_Document passage:_
________________________________________

The Apple Lane Inn is a little Victorian bed and breakfast in Aptos, near Santa Cruz. It came up at the end of a search that was both winding and satisfying. It was one of those experiences where I go in thinking I want X, Y, and Z, until I find out that I can also get A and B and T and L. And in looking at places with L, I find out about Q. And I realize that after all that, what I really want is Q.
This happens a lot when I look at new appliances or phone plans. I go in thinking I'll get a cheap printer that can just do good photos, and come out wanting a printer that does double-sided, and photos, and weird kinds of paper, and runs on hydroelectric power generated by a small hamster, and is made of gold-wrapped chocolate, and the whole search falls apart. But this time, it all came together like magic. At first, I was just looking at places to stay in the Monterey area that were under $150/night, and I discovered that for that price at this time of year I could get hotels that would not just serve breakfast but also fresh-baked cookies and then wine and cheese at night, that had clawfoot tubs, that had fireplaces.... I decided what I really wanted was a fireplace. Then I found the ones with four-poster beds and figured out that what I really wanted was to sleep in a four-poster bed. So I asked Google for hotels with four-poster beds in the Monterey area...
...and I found one with a four-poster bed AND GOATS.
That's right, goats. Goats and chickens and a horse and an apple orchard, according to various reviews. Sure it was forty-five minutes from Monterey, but: goats. No fresh-baked cookies, but a good breakfast. Pets welcomed, not that I wanted to bring any; a fireplace in the parlor, although not in the rooms. And each room was different. There's the Pineapple Room; pineapples were a symbol of prosperity, generosity, and welcome in the Victorian United States, and this room has pineapple stencils and great big carved pineapples on each post of the four-poster bed.
No canopy on that bed though, and no bathtub. We were all ready to get Uncle Chester's room, which does have a four-poster with a canopy - and a pressed tin ceiling. It used to be the bathroom, and (as they explained), it was common to put pressed tin over bathroom ceilings in Victorian times so that the plaster of the ceiling would not soften and fall in on you. But despite its bathroomular past, it now just has a shower... and its neighbor, the Blossom Room, has a clawfoot tub.
Giant Victorian-deep clawfoot tubs definitely edge out the four-poster. I wouldn't have traded all four posts for a clawfoot tub, but the Blossom Room has a fascinating half-canopy bed. Instead of four posts, it has a headboard which rises up and curves halfway over the bed. Like a convertible. My girlfriend and I decided that we would certainly trade two posts' worth of canopy for one massive clawfoot tub. When we arrived, we discovered what a bargain that trade was. The bathroom attached to our room had not only a marble sink and a clawfoot tub big enough for two, but also a window seat, fainting couch, and skylight. That bathroom could have slept a few extra people!
Every part of the inn is like this: full of quirky and lavish Victorian touches. Instead of a dresser, our room had a huge oak sideboard with (as the room guide proudly told us) 22 beveled mirrors set into it. Along with the soaps and shampoos, the bathtub sat next to a tall glass bottle of bright blue unscented bubble bath. In the parlor, at all times, sat a tiny table with a decanter of cream sherry and a ring of delicate tiny glasses. If we had been staying longer than one night, we could have played around with the harp, mandolin, and mbira in the parlor, played Snap with the old deck of playing cards that they thoughtfully placed in our sideboard, or begged them to put a roll of music in the player piano].

________________________________________

_Problem set:_
a - Answer these questions about the Apple Lane Inn piece:
(i) What nightly price limit did the first search for places in the Monterey area use?
(ii) Why was pressed tin put over bathroom ceilings in Victorian times?
(iii) How many beveled mirrors are set into the oak sideboard?
b - Rewrite the part of the Apple Lane Inn piece that opens with the words containing "Every part of" and closes with "the player piano].", changing "cream sherry" to "port wine".
c - Carry the Apple Lane Inn piece further, picking up right after its last sentence.

Entries on target coordinates

________________________________________

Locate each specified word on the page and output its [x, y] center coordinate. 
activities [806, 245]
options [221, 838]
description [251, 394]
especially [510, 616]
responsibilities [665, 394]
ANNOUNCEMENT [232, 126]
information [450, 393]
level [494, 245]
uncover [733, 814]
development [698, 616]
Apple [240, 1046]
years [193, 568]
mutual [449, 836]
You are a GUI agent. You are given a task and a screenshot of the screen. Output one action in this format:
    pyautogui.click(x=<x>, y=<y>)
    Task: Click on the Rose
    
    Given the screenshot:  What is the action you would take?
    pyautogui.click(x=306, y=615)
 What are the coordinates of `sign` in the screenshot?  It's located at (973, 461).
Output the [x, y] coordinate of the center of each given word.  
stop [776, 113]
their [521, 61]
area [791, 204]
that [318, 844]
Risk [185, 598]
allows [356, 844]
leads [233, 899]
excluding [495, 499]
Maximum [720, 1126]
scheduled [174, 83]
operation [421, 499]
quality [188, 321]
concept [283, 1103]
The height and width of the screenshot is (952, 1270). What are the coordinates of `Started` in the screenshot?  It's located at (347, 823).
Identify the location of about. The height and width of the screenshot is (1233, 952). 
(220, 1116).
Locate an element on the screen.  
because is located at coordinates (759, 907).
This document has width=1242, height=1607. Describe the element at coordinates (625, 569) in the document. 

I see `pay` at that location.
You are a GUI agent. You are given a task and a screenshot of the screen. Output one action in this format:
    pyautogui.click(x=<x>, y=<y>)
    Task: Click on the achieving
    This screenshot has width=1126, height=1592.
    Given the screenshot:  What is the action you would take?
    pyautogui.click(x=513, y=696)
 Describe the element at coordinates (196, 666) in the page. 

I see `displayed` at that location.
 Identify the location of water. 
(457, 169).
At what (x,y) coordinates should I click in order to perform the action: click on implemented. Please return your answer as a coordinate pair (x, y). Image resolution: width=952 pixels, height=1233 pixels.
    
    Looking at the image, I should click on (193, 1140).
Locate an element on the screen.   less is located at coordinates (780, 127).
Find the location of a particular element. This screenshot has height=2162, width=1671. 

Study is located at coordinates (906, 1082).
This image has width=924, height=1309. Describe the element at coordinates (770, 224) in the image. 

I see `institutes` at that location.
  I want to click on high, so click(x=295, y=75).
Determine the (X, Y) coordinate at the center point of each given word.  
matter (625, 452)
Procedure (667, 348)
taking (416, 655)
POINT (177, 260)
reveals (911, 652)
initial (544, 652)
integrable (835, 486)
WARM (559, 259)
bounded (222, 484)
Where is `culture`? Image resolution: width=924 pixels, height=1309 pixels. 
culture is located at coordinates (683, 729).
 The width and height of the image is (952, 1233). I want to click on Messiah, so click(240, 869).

________________________________________

_Answer list:_
a -
(i) Under $150 a night.
(ii) So the plaster of the ceiling would not soften and fall in on you.
(iii) 22.

b -
Every part of the inn is like this: full of quirky and lavish Victorian touches. Instead of a dresser, our room had a huge oak sideboard with (as the room guide proudly told us) 22 beveled mirrors set into it. Along with the soaps and shampoos, the bathtub sat next to a tall glass bottle of bright blue unscented bubble bath. In the parlor, at all times, sat a tiny table with a decanter of port wine and a ring of delicate tiny glasses. If we had been staying longer than one night, we could have played around with the harp, mandolin, and mbira in the parlor, played Snap with the old deck of playing cards that they thoughtfully placed in our sideboard, or begged them to put a roll of music in the player piano].

c -
There are modern touches too: a television, VCR, and basket of movies; a table full of wacky board games from the only slightly more recent past; an old-fashioned but working radio; a refrigerator with free sodas and space for guests' food. And near the refrigerator, fixings for making tea and coffee at any time... along with an old-timey porcelain washbasin and jar of pearl-handled hat-pins. It is the perfect environment for a long stay, really: who knew more about indoor amusements than the Victorians?
Sadly, we were only staying one night. We did not have time to listen to the wireless in front of a roaring fire or enjoy evening refreshments with our fellow visitors. Before we left, we did get to meet them over breakfast. The distinctive features of the inn and its separate rooms provided easy icebreakers, as did the adorable feather-eared daschund staying downstairs. The table was set with china and silver-plated flatware; the innkeeper, Victor, kept popping in and out to fill these with orange juice, water, milk, cream, coffee, tea, cereal, omelettes, quiche, sliced and freshly-baked muffins, and sausage patties. It was nothing like the stiff and dull continental breakfasts I'm used to.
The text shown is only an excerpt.